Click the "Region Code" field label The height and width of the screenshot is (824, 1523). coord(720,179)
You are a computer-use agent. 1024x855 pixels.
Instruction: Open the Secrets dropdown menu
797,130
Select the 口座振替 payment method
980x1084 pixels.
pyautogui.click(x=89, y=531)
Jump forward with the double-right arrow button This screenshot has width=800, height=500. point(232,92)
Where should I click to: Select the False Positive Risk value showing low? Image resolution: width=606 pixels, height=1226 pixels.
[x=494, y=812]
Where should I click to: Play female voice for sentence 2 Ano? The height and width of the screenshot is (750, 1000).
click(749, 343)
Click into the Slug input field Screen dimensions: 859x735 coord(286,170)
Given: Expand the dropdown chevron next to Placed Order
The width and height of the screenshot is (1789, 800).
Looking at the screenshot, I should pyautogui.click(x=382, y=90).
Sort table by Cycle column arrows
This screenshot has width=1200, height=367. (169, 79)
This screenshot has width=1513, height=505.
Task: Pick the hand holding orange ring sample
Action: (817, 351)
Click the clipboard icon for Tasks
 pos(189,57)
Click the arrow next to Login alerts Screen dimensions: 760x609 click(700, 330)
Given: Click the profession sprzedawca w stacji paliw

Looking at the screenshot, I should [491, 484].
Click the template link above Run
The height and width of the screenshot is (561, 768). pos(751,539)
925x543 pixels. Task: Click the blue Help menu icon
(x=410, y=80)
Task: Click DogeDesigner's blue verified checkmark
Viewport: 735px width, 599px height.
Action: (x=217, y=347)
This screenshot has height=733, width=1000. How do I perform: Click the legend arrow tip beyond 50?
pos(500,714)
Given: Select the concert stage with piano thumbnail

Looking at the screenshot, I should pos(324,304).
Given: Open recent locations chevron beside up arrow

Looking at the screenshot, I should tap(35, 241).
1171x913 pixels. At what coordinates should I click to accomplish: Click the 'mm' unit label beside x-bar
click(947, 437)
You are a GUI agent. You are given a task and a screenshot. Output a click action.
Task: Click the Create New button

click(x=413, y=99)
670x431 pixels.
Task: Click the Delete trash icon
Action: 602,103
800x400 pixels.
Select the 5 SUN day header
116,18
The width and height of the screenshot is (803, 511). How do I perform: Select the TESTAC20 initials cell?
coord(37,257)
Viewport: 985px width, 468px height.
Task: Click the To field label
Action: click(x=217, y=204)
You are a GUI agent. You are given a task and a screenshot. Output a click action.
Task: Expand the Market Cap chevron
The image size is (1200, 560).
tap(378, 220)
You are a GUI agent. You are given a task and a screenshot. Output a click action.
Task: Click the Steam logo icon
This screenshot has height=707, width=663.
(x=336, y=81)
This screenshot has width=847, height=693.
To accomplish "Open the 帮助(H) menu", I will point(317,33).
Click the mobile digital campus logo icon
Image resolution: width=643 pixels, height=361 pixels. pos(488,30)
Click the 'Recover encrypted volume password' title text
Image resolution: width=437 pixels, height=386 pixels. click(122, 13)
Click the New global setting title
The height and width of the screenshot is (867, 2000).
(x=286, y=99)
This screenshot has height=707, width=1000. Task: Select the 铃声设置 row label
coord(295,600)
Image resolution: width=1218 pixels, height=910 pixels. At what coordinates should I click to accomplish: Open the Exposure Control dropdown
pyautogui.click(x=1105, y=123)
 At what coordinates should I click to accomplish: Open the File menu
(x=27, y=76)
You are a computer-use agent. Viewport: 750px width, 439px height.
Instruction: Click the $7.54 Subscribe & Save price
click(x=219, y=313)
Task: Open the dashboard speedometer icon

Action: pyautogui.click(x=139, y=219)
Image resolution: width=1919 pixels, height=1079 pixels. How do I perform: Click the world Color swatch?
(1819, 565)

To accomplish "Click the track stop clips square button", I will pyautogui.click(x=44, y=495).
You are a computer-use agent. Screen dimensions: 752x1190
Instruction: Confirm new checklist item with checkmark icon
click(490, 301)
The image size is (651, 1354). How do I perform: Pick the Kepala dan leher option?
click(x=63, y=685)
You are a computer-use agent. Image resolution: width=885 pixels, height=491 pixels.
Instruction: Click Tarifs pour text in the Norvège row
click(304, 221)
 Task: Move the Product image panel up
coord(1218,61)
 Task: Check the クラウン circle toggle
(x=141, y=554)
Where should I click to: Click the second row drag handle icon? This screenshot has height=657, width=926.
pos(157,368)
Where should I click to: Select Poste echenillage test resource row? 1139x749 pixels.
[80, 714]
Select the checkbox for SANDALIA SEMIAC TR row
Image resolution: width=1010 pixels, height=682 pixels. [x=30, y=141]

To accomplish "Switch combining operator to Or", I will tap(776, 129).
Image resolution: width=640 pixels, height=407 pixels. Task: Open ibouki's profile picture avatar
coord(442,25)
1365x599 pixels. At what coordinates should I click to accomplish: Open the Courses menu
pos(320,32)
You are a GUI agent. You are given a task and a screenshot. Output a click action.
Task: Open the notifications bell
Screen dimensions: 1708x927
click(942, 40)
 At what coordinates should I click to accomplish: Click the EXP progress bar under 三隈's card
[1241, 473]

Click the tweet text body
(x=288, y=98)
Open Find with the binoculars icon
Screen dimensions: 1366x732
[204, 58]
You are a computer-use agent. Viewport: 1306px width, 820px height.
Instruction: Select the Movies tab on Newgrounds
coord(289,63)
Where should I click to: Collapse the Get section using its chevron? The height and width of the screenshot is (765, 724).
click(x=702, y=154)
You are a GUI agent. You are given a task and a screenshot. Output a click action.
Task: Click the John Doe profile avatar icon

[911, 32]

══════

# Work instruction:
In the material above, tally every line with the string "computer" in it, then give that number alone.

# Output for this task:
5